Task objective = Search the entries for lines with the string "Choose" and say how many there are, giving only the number.

(Records excerpted from a collection)
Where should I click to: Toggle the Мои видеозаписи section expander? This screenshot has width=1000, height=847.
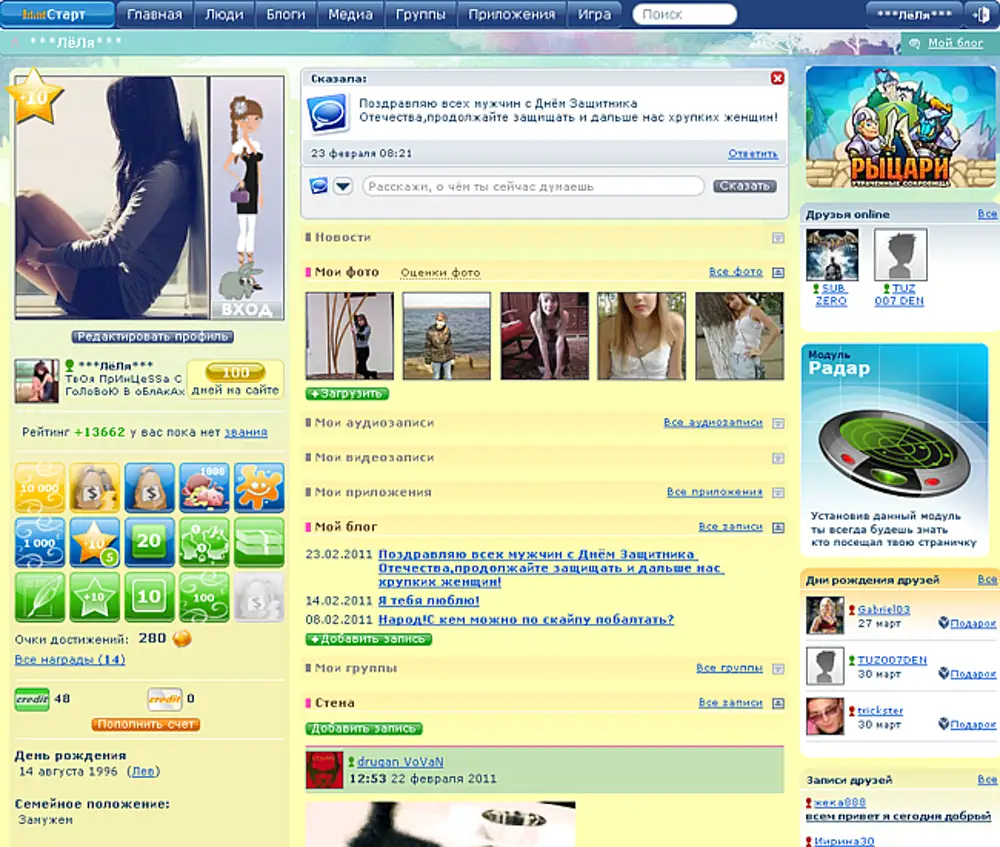pyautogui.click(x=777, y=458)
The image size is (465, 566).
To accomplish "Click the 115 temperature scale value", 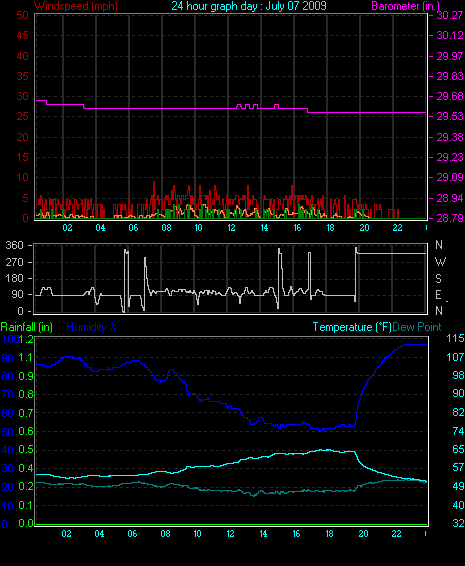I will [x=455, y=339].
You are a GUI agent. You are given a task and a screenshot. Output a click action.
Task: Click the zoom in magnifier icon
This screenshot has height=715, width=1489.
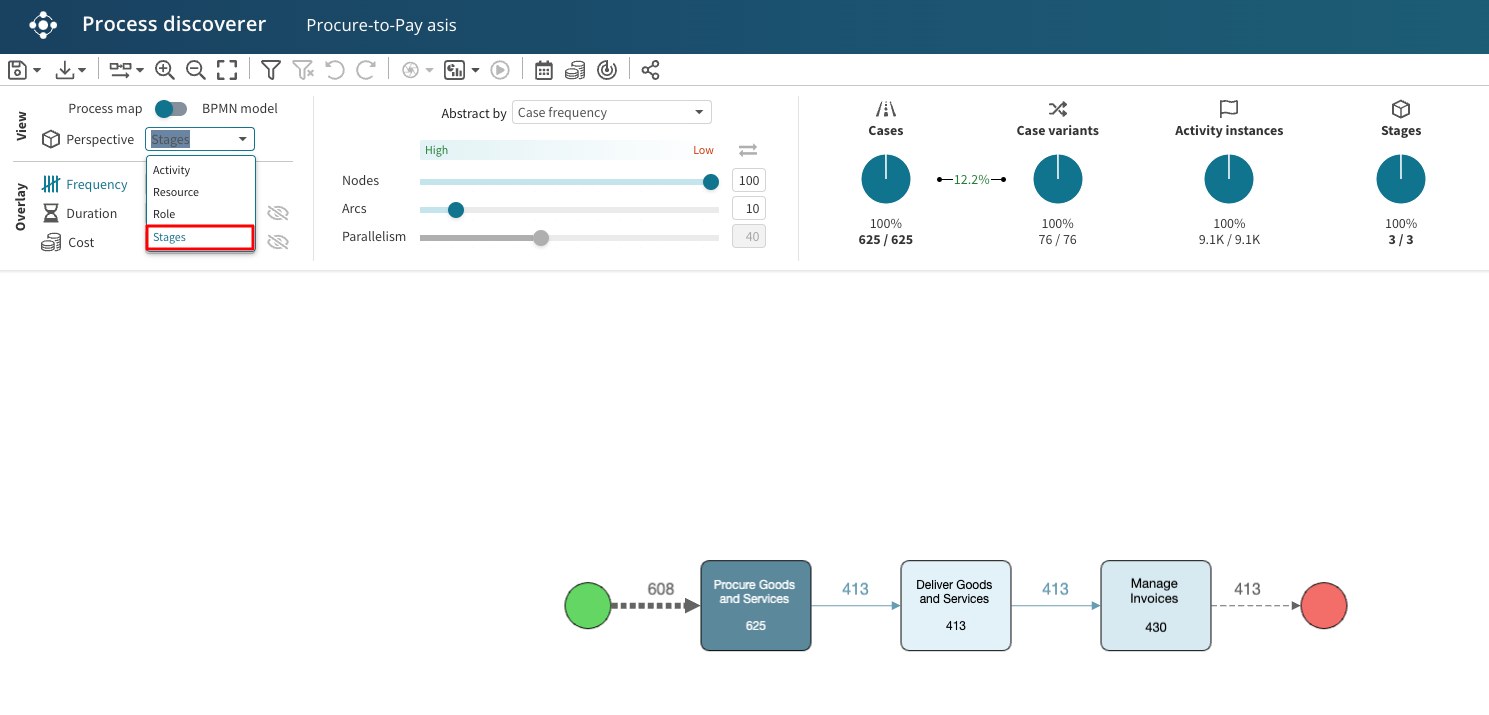point(165,70)
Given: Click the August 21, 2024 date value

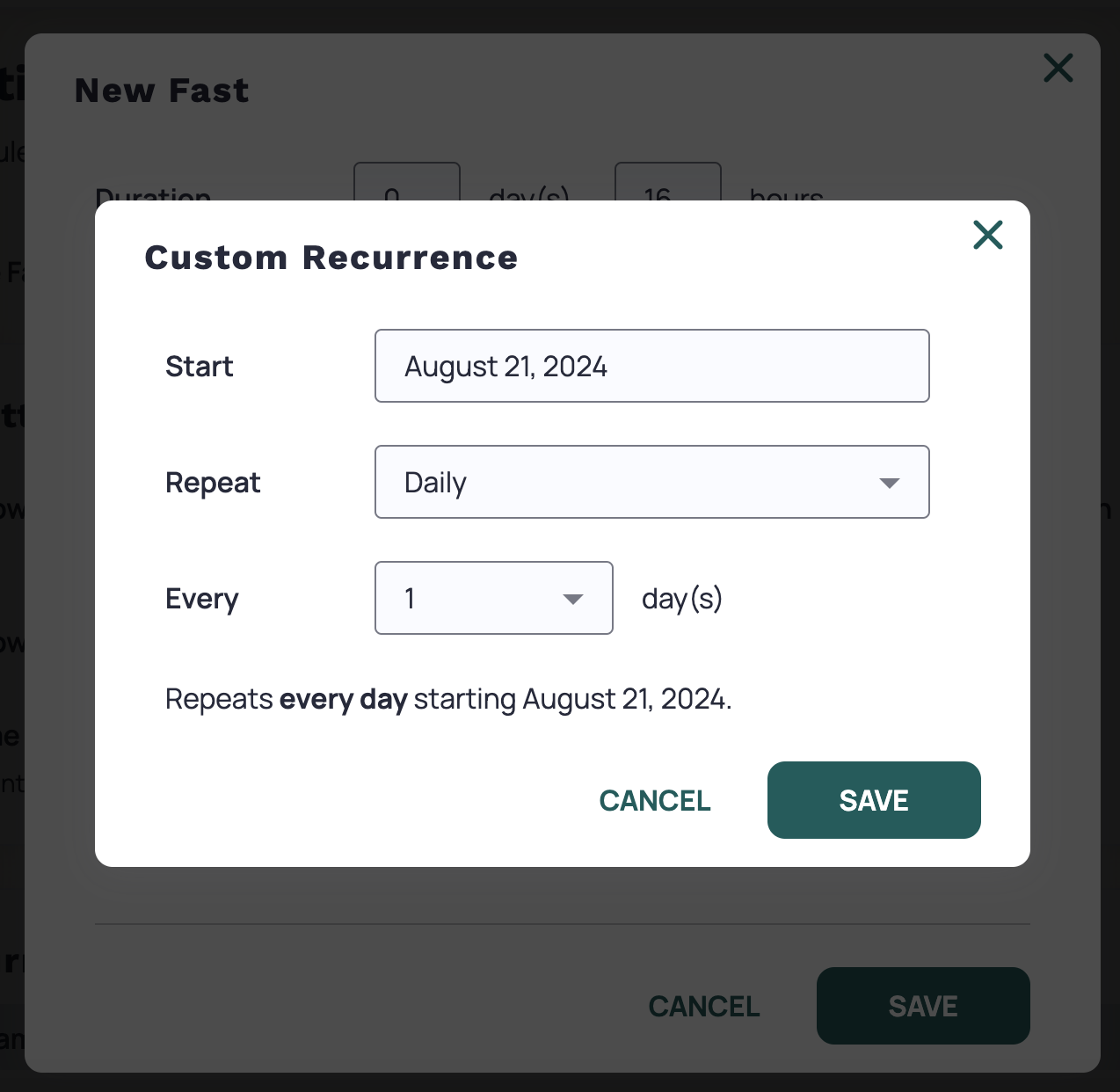Looking at the screenshot, I should tap(505, 366).
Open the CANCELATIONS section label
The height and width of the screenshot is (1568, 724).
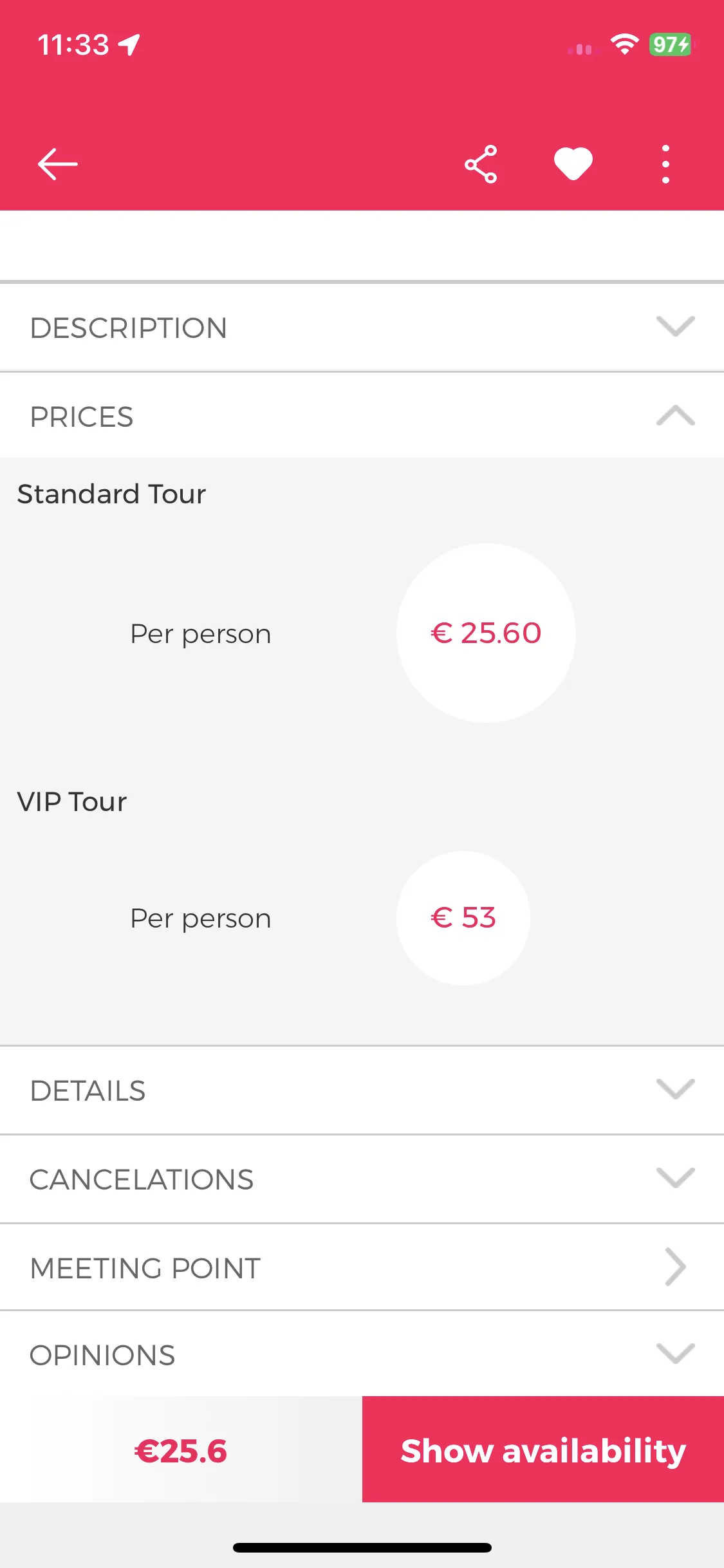[x=142, y=1179]

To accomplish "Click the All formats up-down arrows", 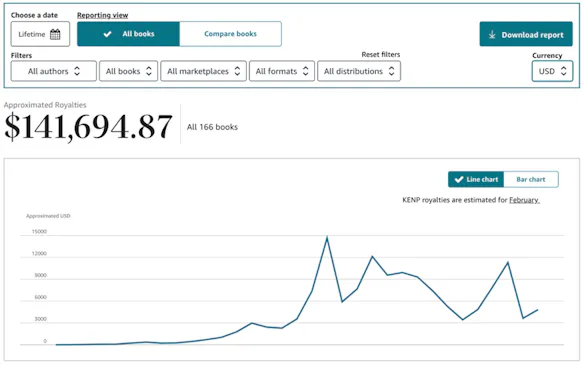I will [305, 71].
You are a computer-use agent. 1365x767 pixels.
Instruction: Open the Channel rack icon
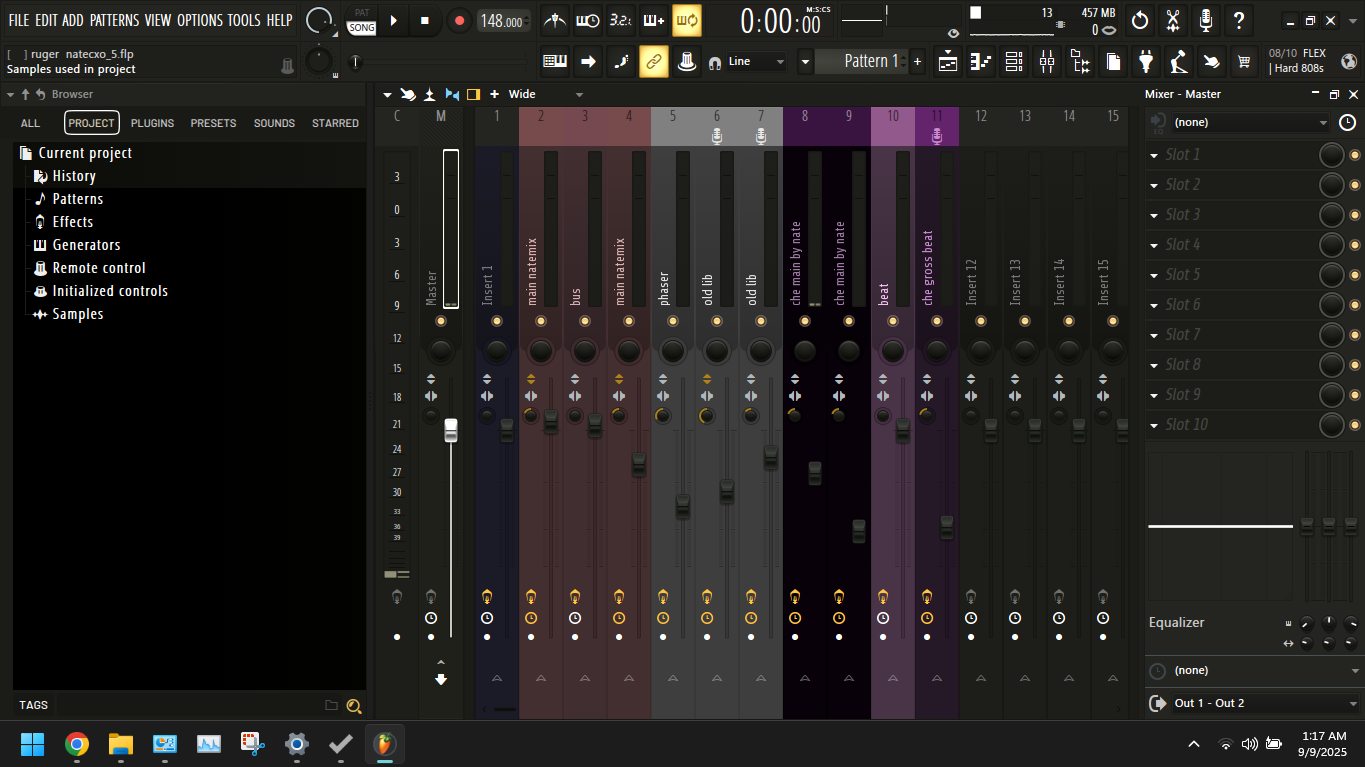pos(1013,61)
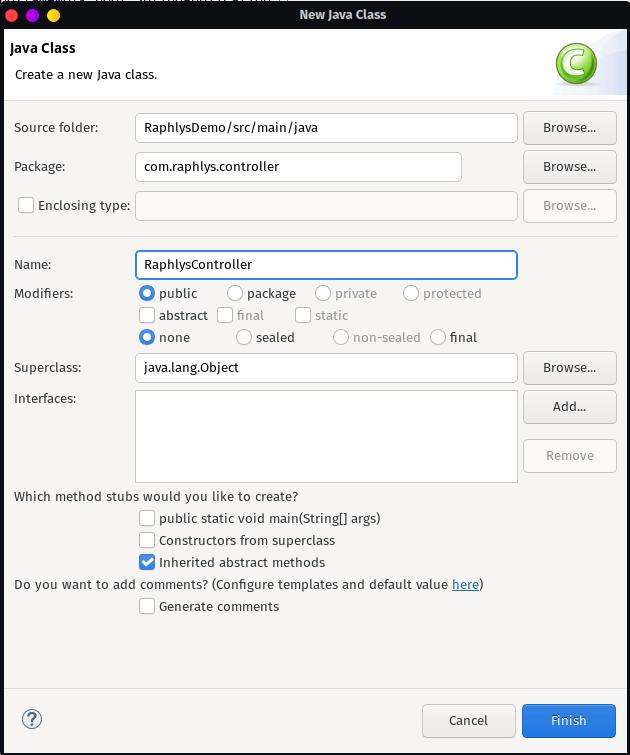Open the 'here' templates configuration link
This screenshot has width=630, height=755.
(465, 584)
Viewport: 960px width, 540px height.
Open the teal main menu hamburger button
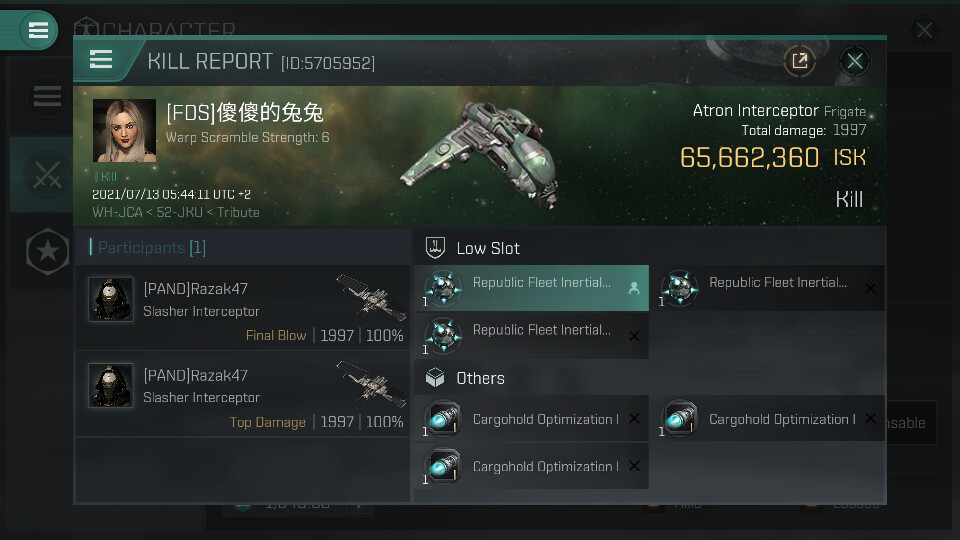pyautogui.click(x=38, y=30)
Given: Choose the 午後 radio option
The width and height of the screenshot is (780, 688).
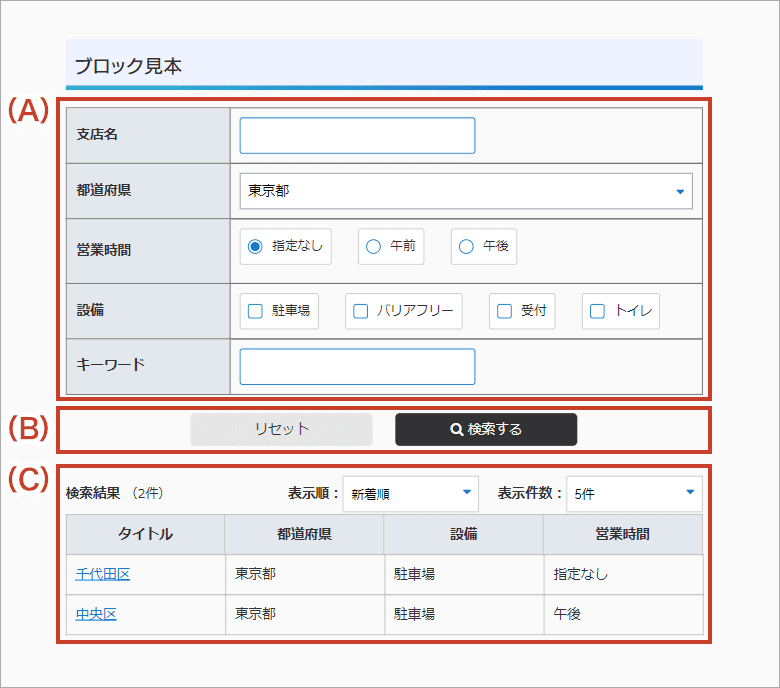Looking at the screenshot, I should [467, 246].
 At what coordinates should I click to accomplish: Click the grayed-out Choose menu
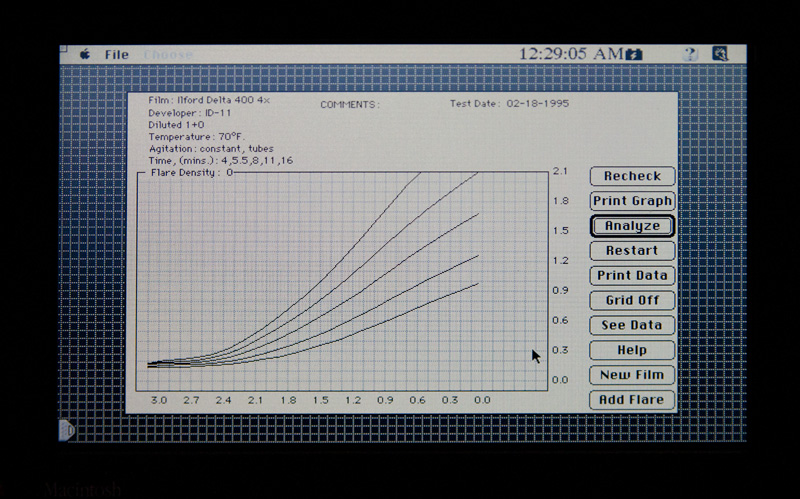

Response to this exercise = 2